Use Yandex ClickHouse for Analytics with Data from MySQL

Today I will discuss a newborn star on DB for analytics: ClickHouse by Yandex. ClickHouse is quite new when comparing to other solutions, however, there are lots of popular giants using it in production such as Yandex and Cloudflare. In this blog entry, I will note necessary steps to setup ClickHouse for Analytics with Data streaming from MySQL.

The base system comprises Ubuntu 16.04 with installed NginX, Percona Server for MySQL 5.7 with a dataset of a table of ~160M records (~ 40GB in InnoDB storage).

One point worth noting is that ClickHouse does not support DELETE / UPDATE operators. In order to overcome this, several approaches will be noted in another future blog entry.

1. Install ClickHouse

  • Add repo to source.list (I choose to use a separated file):
    echo "deb http://repo.yandex.ru/clickhouse/deb/stable/ main/" > /etc/apt/sources.list.d/clickhouse.list
  • Install:
    apt-key adv --keyserver keyserver.ubuntu.com --recv E0C56BD4
    apt update -y
    apt install -y clickhouse-client clickhouse-server
  • The config file is at /etc/clickhouse-server/config.xml. You need to check this file before starting the service. Be sure to check http_port and tcp_port to be sure they do not the same as other services. For example, the port 9000 might similar to PHP-FPM in some default configuration.
  • Start the ClickHouse service:
    service clickhouse-server start
  • Check with clickhouse-client:
    [email protected]:/home/MyUSER# clickhouse-client
    ClickHouse client version 1.1.54380.
    Connecting to localhost:9000.
    Connected to ClickHouse server version 1.1.54380.
    
    my-e5v2-server.tienle.com 🙂 SELECT 1;
    
    SELECT 1
    
    ┌─1─┐
    │ 1 │
    └───┘
    
    1 rows in set.

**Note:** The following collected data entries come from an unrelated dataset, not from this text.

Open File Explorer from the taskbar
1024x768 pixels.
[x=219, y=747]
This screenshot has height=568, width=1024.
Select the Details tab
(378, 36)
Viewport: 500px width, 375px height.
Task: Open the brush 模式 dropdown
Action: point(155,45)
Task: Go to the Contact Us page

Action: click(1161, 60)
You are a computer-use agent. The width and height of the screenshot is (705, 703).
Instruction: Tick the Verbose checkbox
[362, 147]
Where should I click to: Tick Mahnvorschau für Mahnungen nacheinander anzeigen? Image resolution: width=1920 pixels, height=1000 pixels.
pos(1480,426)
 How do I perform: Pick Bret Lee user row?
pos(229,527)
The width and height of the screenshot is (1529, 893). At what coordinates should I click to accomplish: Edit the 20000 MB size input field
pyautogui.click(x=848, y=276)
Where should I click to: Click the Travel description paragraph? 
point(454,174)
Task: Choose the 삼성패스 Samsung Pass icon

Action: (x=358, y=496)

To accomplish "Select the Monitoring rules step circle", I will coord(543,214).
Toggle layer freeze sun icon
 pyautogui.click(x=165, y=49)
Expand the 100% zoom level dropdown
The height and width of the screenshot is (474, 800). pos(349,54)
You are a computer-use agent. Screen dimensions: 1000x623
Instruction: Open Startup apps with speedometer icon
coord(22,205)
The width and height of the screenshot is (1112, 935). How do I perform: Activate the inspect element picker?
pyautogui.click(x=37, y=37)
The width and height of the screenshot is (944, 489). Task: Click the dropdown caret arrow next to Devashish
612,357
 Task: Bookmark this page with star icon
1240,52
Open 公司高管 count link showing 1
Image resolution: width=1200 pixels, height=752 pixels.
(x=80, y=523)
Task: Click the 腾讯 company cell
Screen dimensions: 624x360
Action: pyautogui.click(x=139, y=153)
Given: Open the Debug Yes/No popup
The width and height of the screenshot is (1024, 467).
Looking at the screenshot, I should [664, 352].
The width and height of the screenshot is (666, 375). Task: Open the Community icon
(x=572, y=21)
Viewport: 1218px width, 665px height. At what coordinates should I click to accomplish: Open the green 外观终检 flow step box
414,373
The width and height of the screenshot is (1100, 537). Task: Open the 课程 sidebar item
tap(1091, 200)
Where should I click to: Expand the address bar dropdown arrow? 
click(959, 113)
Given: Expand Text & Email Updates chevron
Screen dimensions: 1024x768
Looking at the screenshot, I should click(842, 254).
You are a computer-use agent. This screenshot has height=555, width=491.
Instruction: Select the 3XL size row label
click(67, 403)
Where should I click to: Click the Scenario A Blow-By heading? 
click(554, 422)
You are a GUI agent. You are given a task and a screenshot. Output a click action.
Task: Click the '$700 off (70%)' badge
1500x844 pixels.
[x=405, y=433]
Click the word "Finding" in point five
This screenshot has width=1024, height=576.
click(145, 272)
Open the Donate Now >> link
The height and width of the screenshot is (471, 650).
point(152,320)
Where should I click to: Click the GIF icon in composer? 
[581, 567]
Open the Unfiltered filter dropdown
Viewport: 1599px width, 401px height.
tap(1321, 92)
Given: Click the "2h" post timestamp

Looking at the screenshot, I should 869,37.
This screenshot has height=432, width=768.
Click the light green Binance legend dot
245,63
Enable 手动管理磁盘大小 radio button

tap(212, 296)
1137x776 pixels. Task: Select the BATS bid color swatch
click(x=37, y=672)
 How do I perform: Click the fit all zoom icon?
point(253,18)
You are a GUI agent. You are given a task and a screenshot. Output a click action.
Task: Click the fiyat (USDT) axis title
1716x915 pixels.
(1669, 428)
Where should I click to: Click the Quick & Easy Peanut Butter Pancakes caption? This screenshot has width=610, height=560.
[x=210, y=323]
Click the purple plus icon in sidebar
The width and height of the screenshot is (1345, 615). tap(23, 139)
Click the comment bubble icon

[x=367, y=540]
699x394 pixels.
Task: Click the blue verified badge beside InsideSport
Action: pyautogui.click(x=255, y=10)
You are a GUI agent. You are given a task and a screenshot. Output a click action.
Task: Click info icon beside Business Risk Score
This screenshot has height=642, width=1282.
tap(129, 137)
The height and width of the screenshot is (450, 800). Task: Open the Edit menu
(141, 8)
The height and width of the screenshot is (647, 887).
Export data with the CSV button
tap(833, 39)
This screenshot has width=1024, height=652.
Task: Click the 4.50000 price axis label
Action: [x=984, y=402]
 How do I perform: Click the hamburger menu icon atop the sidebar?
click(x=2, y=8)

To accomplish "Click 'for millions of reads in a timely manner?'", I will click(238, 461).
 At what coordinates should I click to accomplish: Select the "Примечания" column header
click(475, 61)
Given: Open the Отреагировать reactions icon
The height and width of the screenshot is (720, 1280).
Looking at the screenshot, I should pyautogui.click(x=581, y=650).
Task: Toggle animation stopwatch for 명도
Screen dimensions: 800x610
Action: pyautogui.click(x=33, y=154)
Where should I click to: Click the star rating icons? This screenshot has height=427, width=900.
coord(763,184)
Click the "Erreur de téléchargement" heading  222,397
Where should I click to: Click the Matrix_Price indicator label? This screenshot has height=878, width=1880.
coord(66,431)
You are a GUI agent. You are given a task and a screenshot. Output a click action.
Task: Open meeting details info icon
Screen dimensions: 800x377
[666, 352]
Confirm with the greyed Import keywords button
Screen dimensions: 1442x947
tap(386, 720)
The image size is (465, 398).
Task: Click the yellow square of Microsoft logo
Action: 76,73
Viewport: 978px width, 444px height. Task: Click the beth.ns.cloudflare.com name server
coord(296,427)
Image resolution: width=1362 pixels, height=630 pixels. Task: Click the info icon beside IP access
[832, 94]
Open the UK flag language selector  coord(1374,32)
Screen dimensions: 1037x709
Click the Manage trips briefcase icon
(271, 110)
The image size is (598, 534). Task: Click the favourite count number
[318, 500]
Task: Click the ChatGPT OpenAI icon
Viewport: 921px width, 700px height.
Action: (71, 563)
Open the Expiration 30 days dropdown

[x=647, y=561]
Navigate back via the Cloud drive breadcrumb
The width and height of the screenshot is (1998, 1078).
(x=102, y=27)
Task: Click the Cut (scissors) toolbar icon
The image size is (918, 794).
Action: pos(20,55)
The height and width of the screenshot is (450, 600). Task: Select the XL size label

Elapsed: 0.040 sec. 
    
  • Congratulations, it is done and it seems to be working;-)
  • Some beginners’ commands that you might find they are useful:
    • You can use CREATE TABLE, CREATE DATABASE, SHOW TABLES, SHOW DATABASES, USE DBNAME, etc. in clickhouse client cli.
    • To quickly access a database from Linux command line, use clickhouse-client -d DBNAME.
    • Remember, till now we can only connect to CH in the local machine via SSH.
    • If you want to import data from csv, first you need to create a table in CH, and then you can use INSERT INTO tableName FORMAT CSV (or CSVWithNames if your file has a header). E.g.
      cat /tmp/my_csv_with_header.csv | clickhouse-client --query="INSERT INTO tientest.table_name FORMAT CSVWithNames";
    • _

2. Setup Tabix to work with ClickHouse

  1. First, we need to accept external connection in /etc/clickhouse-server/config.xml. Add the following thing to this file: <listen_host>::</listen_host> (or just modify current existing lines)
  2. Then, need to create a new user in /etc/clickhouse-server/users.xml:
    • Execute the following command to create a sha256 random password:
      PASSWORD=$(base64 < /dev/urandom | head -c8); echo "$PASSWORD"; echo -n "$PASSWORD" | sha256sum | tr -d '-'
    • Add a new user to the file with that password:
      	<mych>
      	    <password_sha256_hex>c677b56940a55a2f083c165fc9601e05936f104295377a4f2a007e1d6c85854e</password_sha256_hex>
      	    <networks incl="networks" replace="replace">
                  	<ip>::/0</ip>
                  </networks>
      
                  <!-- Settings profile for user. -->
                  <profile>default</profile>
      
                  <!-- Quota for user. -->
                  <quota>default</quota>
      	</mych>
  3. Download latest Tabix and set nginx host as per guide at Tabix.IO website:
    mkdir /home/tabix
    cd /home/tabix
    wget https://github.com/tabixio/tabix/archive/18.04.1.zip
    unzip 18.04.1.zip
    cat > "/etc/nginx/conf.d/test-tabix.conf" <<
    server {
        listen 80;
        server_name test-tabix.tienle.com;
        charset        utf-8;
        root /home/tabix/tabix-18.04.1/build;
        location / {
            if (!-f $request_filename) {
                rewrite ^(.*)$ /index.html last;
            }
            index  index.html index.htm;
        }
    }
    END
    systemctl restart nginx
  4. Go to your Chrome browser and log in with the connection http://YOURIP:8123 and the above mych user.

3. Stream data from MySQL

  1. First, be sure you have python 3.4 or later. In Ubuntu 16, it is mostly python3 command line: python3 -V. We will install python3-pip so that we can use pip3 command line:
    apt install -y python3-pip
  2. Install clickhouse-mysql-data-reader by using pip3 command line
    1. Install using pip3:
      apt install -y libmysqlclient-dev
      pip3 install clickhouse-mysql
    2. You should now access command line clickhouse-mysql:
      which clickhouse-mysql
    3. To finish installing data reader, install service files:
      clickhouse-mysql --install
  3. Configure MySQL to prepare for the connection
    1. First, insert the following parameters inside your [mysqld] section. If you are using Percona server, it is located at /etc/mysql/percona-server.conf.d/mysqld.cnf:
      server-id        = 11111 # Your server ID
      log_bin          = /var/lib/mysql/bin.log
      binlog-format    = row # very important if you want to receive write, update and delete row events
      # optional
      expire_logs_days = 30
      max_binlog_size  = 768M
      

      . Then, restart mysql service with systemctl restart mysql.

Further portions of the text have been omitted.